What happens if you're not ready to turn 27? When you feel like your life isn't where you imagined it to be in your youth? I didn't have concrete 5 or 10 year goals, but in my head, I had hoped to make decent progress in life. But then again, what defines someone as successful? It's subjective. One person's success might not mean the same thing to someone else. But I can't help but compare myself to my peers. Some friends I've grown up with are now married, popping out babies, or devoted mothers, and/or own a home. I don't have any of those things. I don't even have a dog (something I hope to change next year--hey look, an attainable goal!). I know that those things don't define you and everyone's timeline is different, but how does that reflect about you?

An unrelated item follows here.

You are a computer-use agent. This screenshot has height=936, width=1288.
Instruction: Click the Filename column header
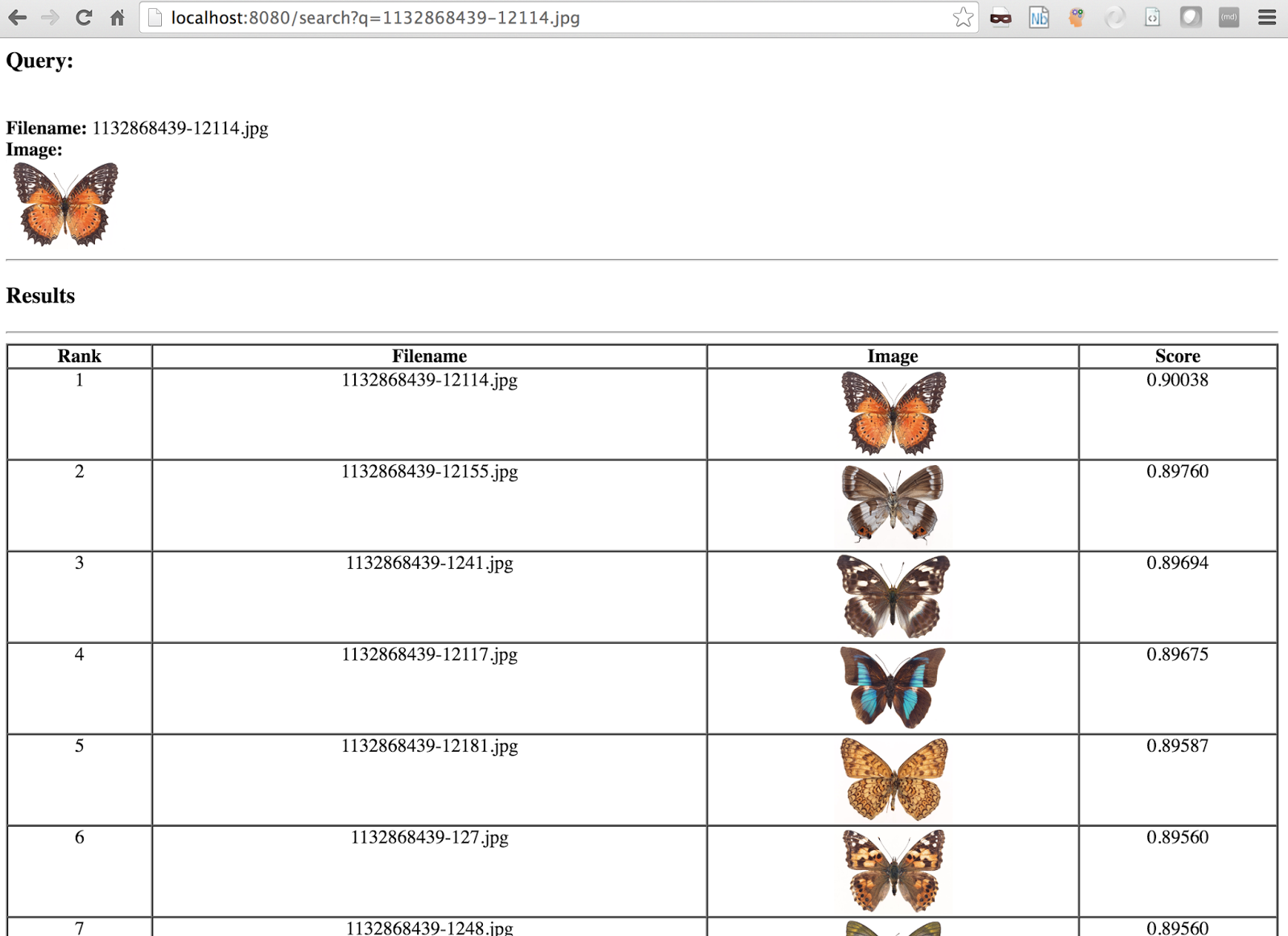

I feel like I haven't traveled enough, I want to eat and drink my way through Italy, stuff my face with platters of fresh pasta made by nonnas with wrinkled hands and sip homemade limonello followed by pistachio gelato. I want to visit New Orleans and blues dance with a hot stranger on the street with a saxophonist crooning in the background. I haven't read enough books! I want to lie on the beach in Santorini and read food memoirs.
I want to own my own house and paint the bathroom a brilliant shade of pale turquoise to remind me of the Caribbean ocean, hang up a ton of photos I've taken of my friends and family to show off to my friends and family. I want a bright and open kitchen with grayish white marble countertops and host dinner parties like I used to during my Montreal days. I want to have a golden retriever and call him Brinkley (named after Tom Hank's dog in You've Got Mail) and throw frisbees for him to catch and bring back to me. That's only a tiny glimpse of the many things I want to do. I feel like I'm running out of time. Is it just me? Is this what a quarter-life crisis feels like?
Anyway, I made this layer cake for one of my best friend's birthday. I made the cake layers and froze it for a week since I knew there wouldn't be time to make it before her party. I whipped up the frosting which was definitely THE most decadent, buttery, and creamy frosting I've ever made. Other frostings I've made lean towards the sugary side or have sandier texture and who don't the words "Cloud Frosting" just beckon your name? The frosting has a high butter to sugar ratio which makes it uber smooth. I'd prefer a stronger chocolate flavour, but that didn't stop the compliments from flowing at the party.
The cake is absolutely amaZING. It's moist and the flavour marries well with the frosting, there's just enough shredded coconut to give it some nibbly texture too. I put plenty of kosher salt in the frosting too because I can't resist that sweet and salty combination. There were no leftovers which made us sad, but I suppose it goes to show just how delicious it was.